After 30+ years of steelhead fishing, I have came to the conclusion that they are one of the easiest fish to catch. Over the years my opinion of sea run rainbows has gone from magical, mystical beasts to the realization that they are no more magical or "smart" than a farm pond bluegill. After countless hours of fishing for these things, I changed my mind and the way I fish. One of the big light bulb moments that I recall was when I started teaching my kids how to fish. I was all into light line and perfect presentations. My idea was that everything HAD to be perfect. Anyway, I knew my young boys would not have the finesse required to consistently hook and land steel on the type of equipment I used, so I rigged my them up with Ugly Stick rods and 12#, in case they actually did find a dummy, they would have a chance. Guess what? The brats caught fish! After a few years they caught lots of fish. Even on high pressure rivers and behind veteran steelheaders. These guys are now literal fish vacuums and it's a bummer to be the guy that is stuck fishing behind them (usually me).

Don' over-think it! I think most steelhead are caught with something that looks and or smells like a bunch of cheap calories, or something that triggers a reflexive bite. This usually happens in the first few presentations. If it don't, I move or change lures. The best way to catch lots of steelhead is to figure out what they want then show it to lots of fish. I don't pretend to know why fish like one thing or another or why it sometimes changes day to day. I just try to figure out what THAT is as quick as possible and then do it over and over until it don't work no more. Don't waste the day messing with high pressured or spooked fish. Find some dummies! 

I have come to the realization that my favorite gamefish has a brain the size of a pea and I don't know exactly what makes it tick. I'm OK with that and have quit (for the most part) trying to figure it out...


----------



## Shoeman (Aug 26, 2000)

I opened a male once and found 3 frogs in his belly.


----------



## Waif (Oct 27, 2013)

I watched a hold over(?) in summer leave the mainstream to stir up small fish in a nearshore hole then ease back out into the deeper water.
Two or three times , and I'd pitch when ever it re-entered that small hole again.
Stir up the small fish again and leave.
Figured it was sorting for size or scent.
Having toyed nearby with offerings on suspicious browns and bows over the years and it taking multiple drifts at the right time to arouse any of them usually , after watching the large trout harass the small fish I offered a chub near active evening time to some previously earlier disinterested skulkers holding in a loose group .
What a chase scene! , with a large brown taking it /winning the scramble within a few feet of me as I barley managed to keep up slack from the very determined flight of a doomed chub.


----------



## flowie (Oct 26, 2015)

Michigan Trout Addict said:


> It must be nice to just know everything and not question anything. Thank you for your highly profound input.

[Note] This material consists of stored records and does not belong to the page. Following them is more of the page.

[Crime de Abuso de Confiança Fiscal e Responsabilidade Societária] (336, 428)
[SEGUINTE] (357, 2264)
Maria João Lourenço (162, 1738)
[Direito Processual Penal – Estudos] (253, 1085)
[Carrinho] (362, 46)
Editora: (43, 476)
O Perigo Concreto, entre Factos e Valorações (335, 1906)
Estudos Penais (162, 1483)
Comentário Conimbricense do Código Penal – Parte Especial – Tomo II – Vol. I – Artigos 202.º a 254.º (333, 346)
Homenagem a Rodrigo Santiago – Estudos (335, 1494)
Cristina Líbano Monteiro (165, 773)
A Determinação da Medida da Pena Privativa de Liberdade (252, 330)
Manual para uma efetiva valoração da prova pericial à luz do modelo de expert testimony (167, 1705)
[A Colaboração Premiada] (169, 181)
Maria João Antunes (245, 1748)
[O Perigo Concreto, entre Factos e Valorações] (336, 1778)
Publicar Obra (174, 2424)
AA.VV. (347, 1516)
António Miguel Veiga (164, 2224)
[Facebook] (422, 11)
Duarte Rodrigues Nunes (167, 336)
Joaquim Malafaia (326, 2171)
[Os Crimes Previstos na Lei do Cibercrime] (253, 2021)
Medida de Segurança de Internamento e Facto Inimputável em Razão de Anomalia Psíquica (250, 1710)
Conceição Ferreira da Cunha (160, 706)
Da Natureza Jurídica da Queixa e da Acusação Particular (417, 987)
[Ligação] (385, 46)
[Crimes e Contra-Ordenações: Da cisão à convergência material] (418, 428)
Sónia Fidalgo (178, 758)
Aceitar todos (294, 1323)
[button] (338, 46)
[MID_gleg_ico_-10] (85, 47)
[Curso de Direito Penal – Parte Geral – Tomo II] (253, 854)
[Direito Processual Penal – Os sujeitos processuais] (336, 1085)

Theres no need to obsess about it. They will go after a lot of stuff. They are curious and competitive. With steelhead When,Where and How are more important than What. Duh.


----------



## gotoith (Sep 25, 2005)

I like to call them opportunists. This is why they sit on the current seams and wait to ambush whatever comes along. My fall back bait when spawn is not working are salted minnows. They work very consistently in the fall winter or spring.


----------



## Fishndude (Feb 22, 2003)

I've cleaned Steelhead that had sticks, bottle caps, and cigarette butts in their stomachs. 

Why do Salmon, and Steelhead eat eggs from their own species? (sorry if I jumped your next post, MTA). My answer to that question, after fishing for them for 40+ years is, "Who cares? They just do." For me, it is enough to understand that they do, and then plan what I use to get bitten accordingly. I used to lose sleep over these questions, but that stopped a long time ago. 

By the way, I am 100% on board with what SJC said about the tackle he uses. If Steelhead are in a biting mood, you don't need light line to get bitten. Does light line get more bites at time? Sure, once in a while. I land a much higher percentage of fish when I use heavier tackle, so I really don't drop down to less than 8# leader anymore. Likewise, I don't have a lot of use for hooks smaller than #8 for Steelhead, and I really don't like using 8's much.


----------



## Far Beyond Driven (Jan 23, 2006)

Nothing like seeing the white mouth on a big buck open up as he comes ripping out from a log jam to take a magnum wiggle wart, 15' off the rod tip, and 10' from your noisy two stroke that's pushing you up river. Shy, spooky? Not always.


----------



## REG (Oct 25, 2002)

Holy crap, you got the jonesin' real bad.....


----------